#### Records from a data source
====================

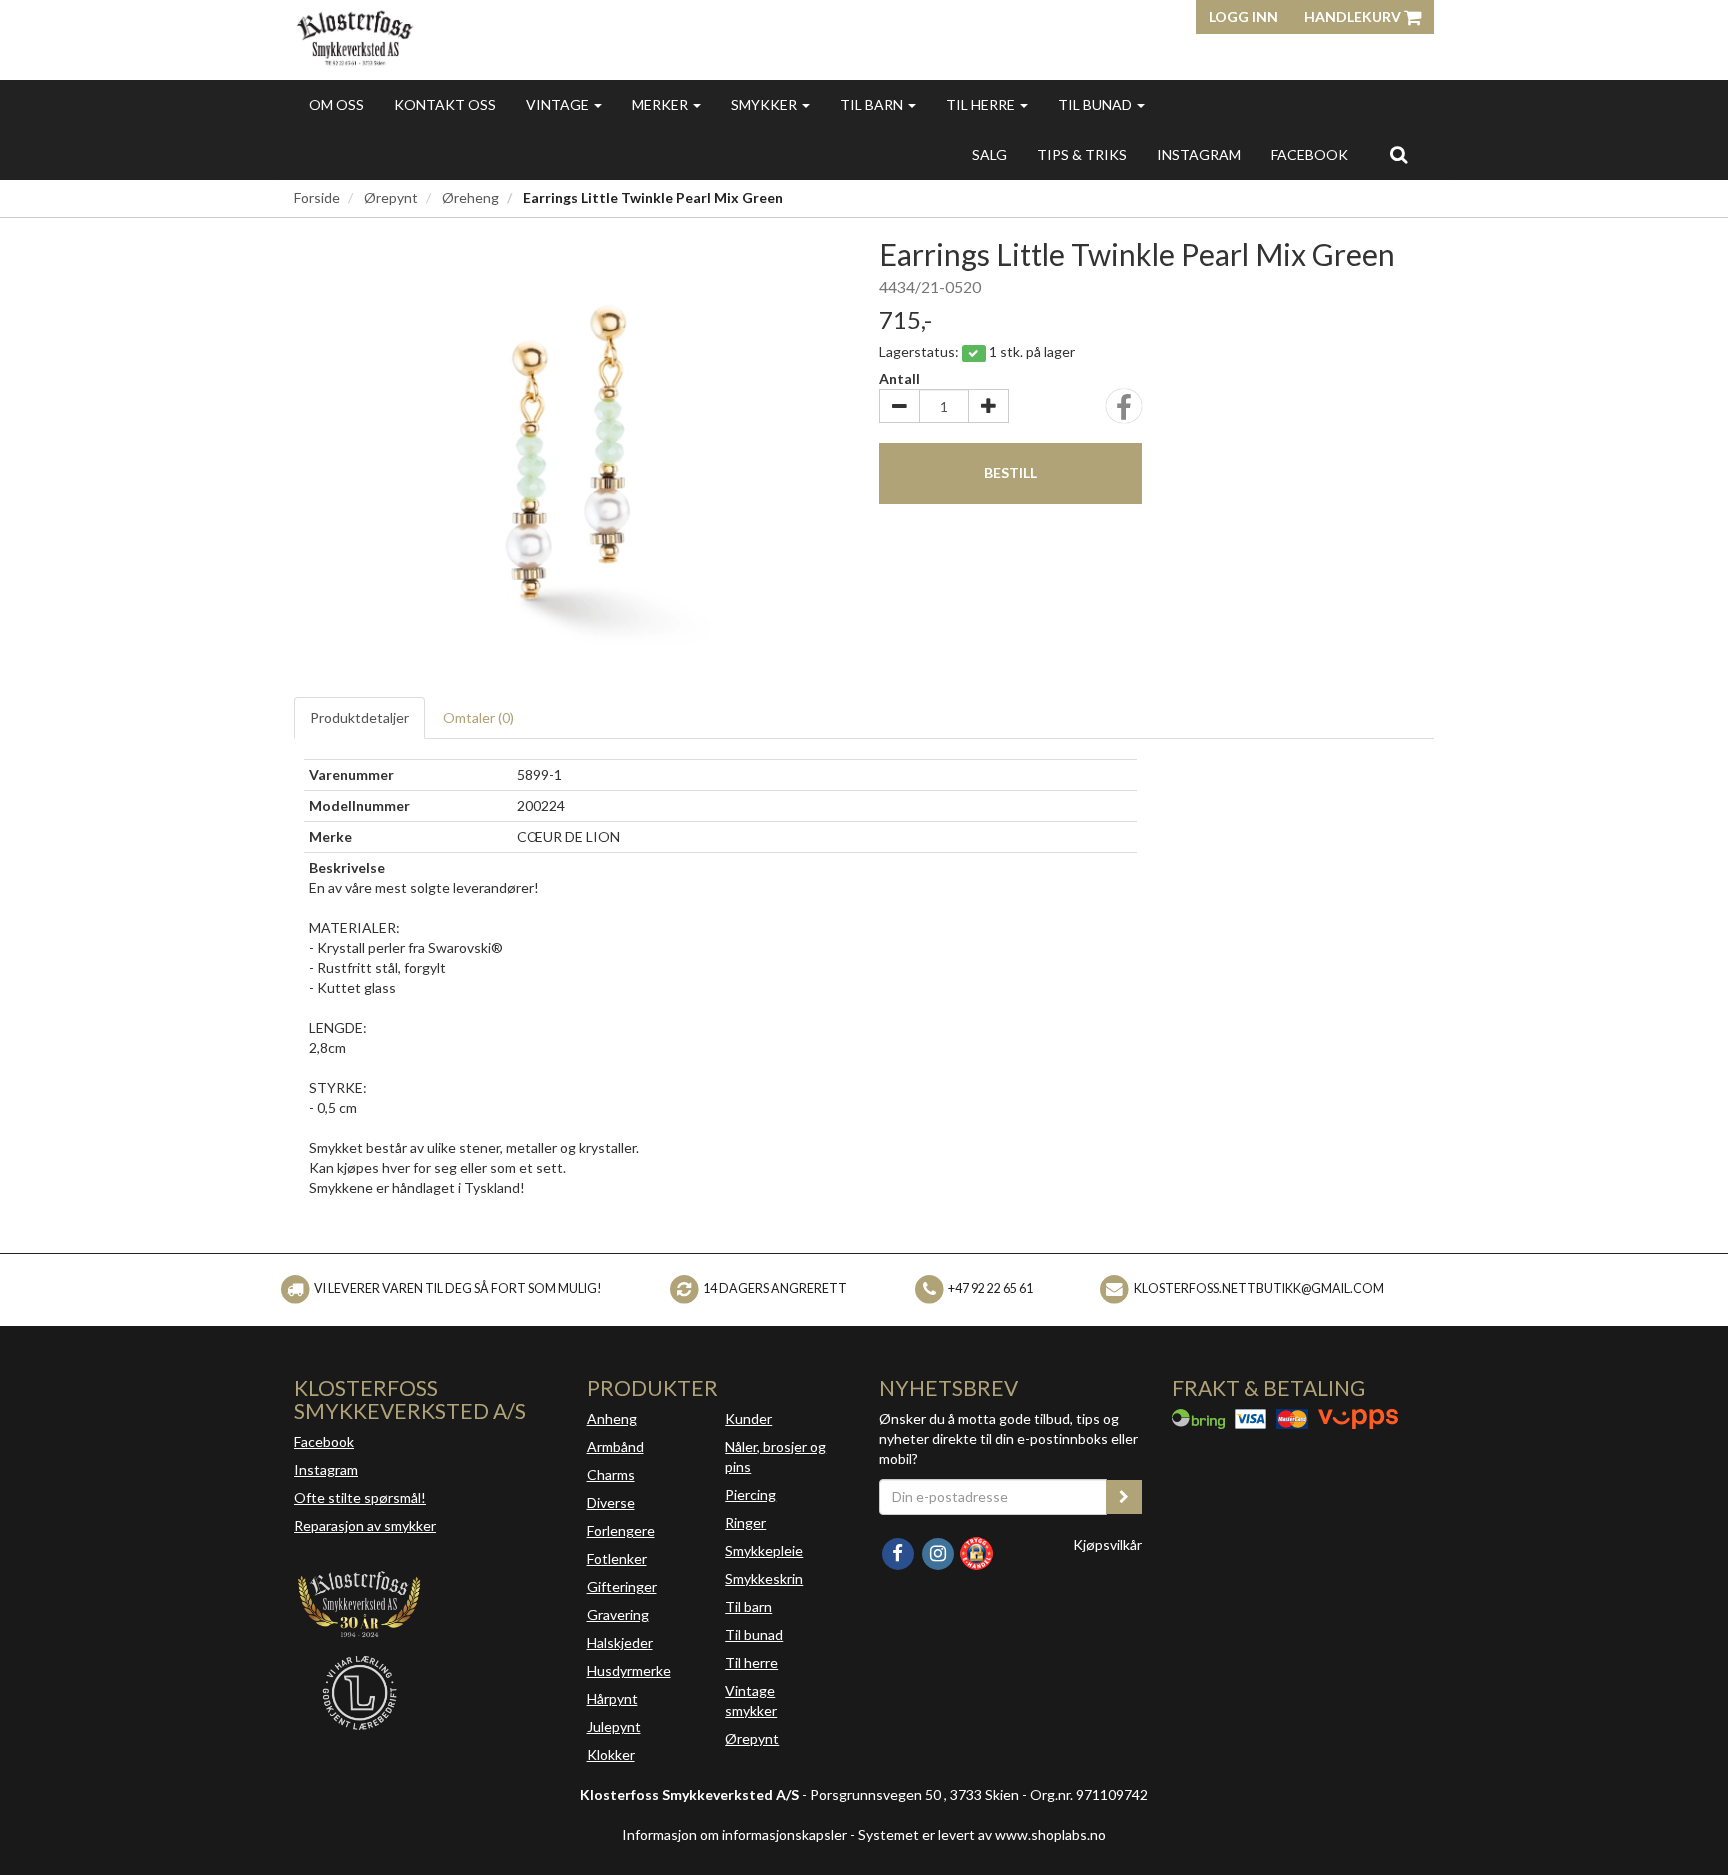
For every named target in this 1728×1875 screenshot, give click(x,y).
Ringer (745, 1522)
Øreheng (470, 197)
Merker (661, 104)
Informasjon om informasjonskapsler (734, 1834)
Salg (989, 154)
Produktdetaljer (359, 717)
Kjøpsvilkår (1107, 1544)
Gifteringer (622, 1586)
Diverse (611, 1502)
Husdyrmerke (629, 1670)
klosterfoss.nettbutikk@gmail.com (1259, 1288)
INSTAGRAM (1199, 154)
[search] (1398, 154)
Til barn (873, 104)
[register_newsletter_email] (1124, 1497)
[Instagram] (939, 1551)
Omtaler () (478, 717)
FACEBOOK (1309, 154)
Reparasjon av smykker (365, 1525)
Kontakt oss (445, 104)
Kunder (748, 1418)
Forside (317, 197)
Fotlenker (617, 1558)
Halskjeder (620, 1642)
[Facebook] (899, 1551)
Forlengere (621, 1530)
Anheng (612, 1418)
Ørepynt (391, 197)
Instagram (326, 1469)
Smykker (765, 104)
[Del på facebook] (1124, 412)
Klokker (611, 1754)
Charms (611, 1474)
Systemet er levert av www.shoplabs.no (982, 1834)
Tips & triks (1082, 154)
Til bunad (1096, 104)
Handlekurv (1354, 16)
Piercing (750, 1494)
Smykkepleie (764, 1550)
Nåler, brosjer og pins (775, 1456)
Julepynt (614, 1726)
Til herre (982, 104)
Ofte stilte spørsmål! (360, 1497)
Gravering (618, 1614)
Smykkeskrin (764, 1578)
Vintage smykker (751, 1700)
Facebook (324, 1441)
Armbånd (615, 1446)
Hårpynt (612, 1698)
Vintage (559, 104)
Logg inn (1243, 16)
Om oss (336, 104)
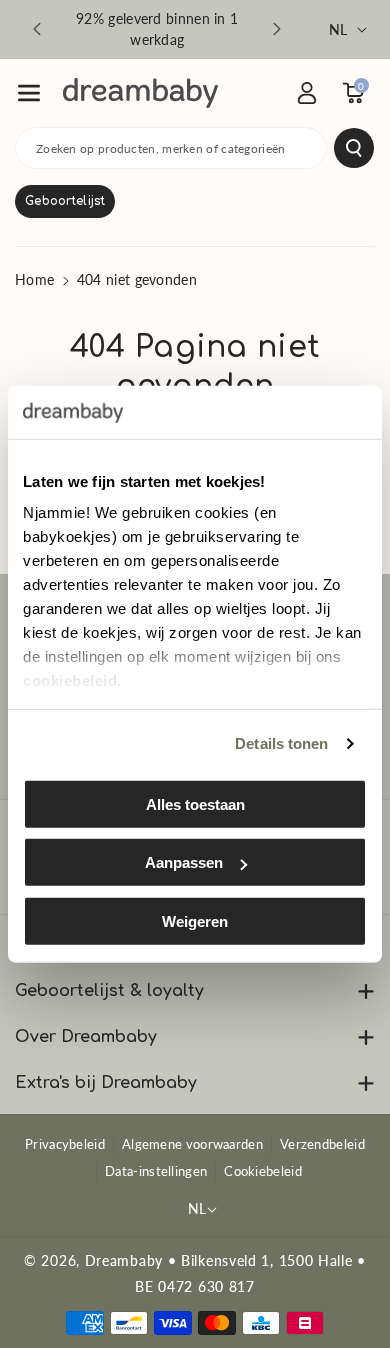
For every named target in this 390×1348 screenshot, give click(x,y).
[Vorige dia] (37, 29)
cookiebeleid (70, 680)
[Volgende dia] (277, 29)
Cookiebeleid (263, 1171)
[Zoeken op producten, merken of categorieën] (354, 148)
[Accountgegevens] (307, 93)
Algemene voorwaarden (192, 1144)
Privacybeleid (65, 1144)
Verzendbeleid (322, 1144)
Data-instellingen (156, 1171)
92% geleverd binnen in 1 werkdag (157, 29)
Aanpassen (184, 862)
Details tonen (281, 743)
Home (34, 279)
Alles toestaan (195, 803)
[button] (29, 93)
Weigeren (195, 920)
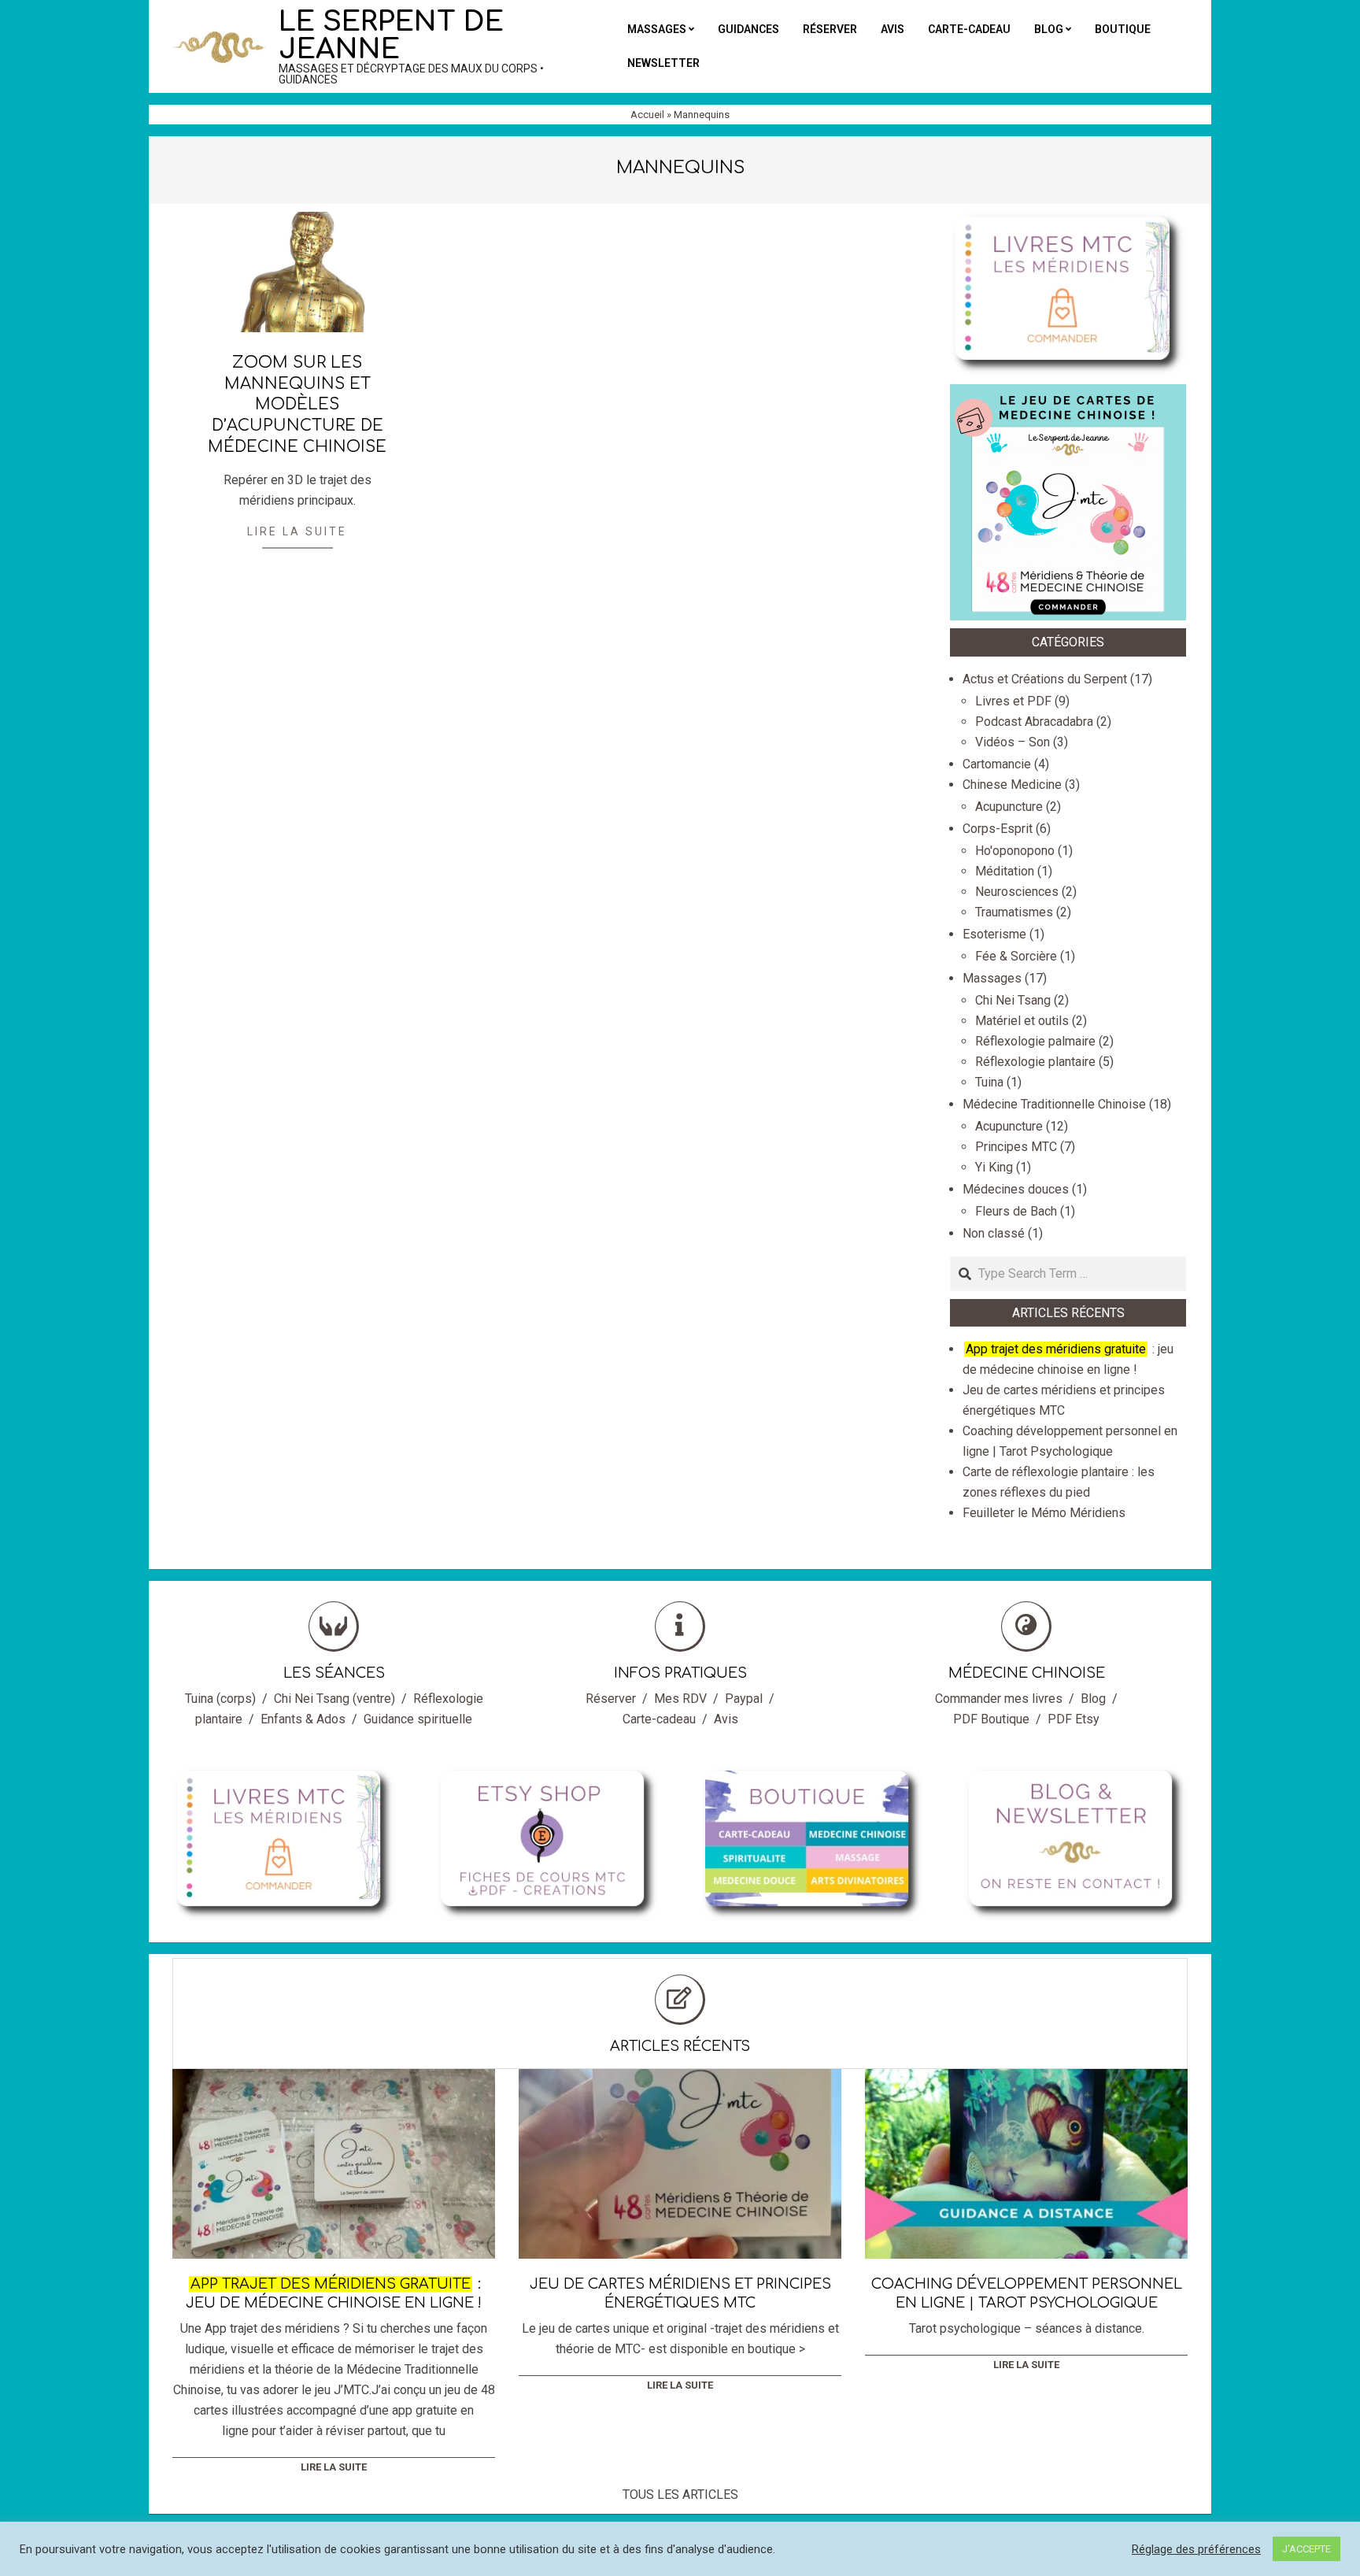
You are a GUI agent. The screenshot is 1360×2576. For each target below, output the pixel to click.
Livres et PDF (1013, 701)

====================

#### WHAT NEEDS TO BE DONE
Go to the line above that has "Smykkepleie (764, 1550)" and copy exactly from there down to the line that has "[Volgende dia] (277, 29)", both included. Leave the pictures out.

#### ANSWER SPACE
Smykkepleie (764, 1550)
Nåler, brosjer og pins (775, 1456)
Julepynt (614, 1726)
Til herre (982, 104)
Ofte stilte spørsmål! (360, 1497)
Gravering (618, 1614)
Smykkeskrin (764, 1578)
Vintage smykker (751, 1700)
Facebook (324, 1441)
Armbånd (615, 1446)
Hårpynt (612, 1698)
Vintage (559, 104)
Logg inn (1243, 16)
Om oss (336, 104)
For every named target in this 390×1348 screenshot, give click(x,y).
[Vorige dia] (37, 29)
cookiebeleid (70, 680)
[Volgende dia] (277, 29)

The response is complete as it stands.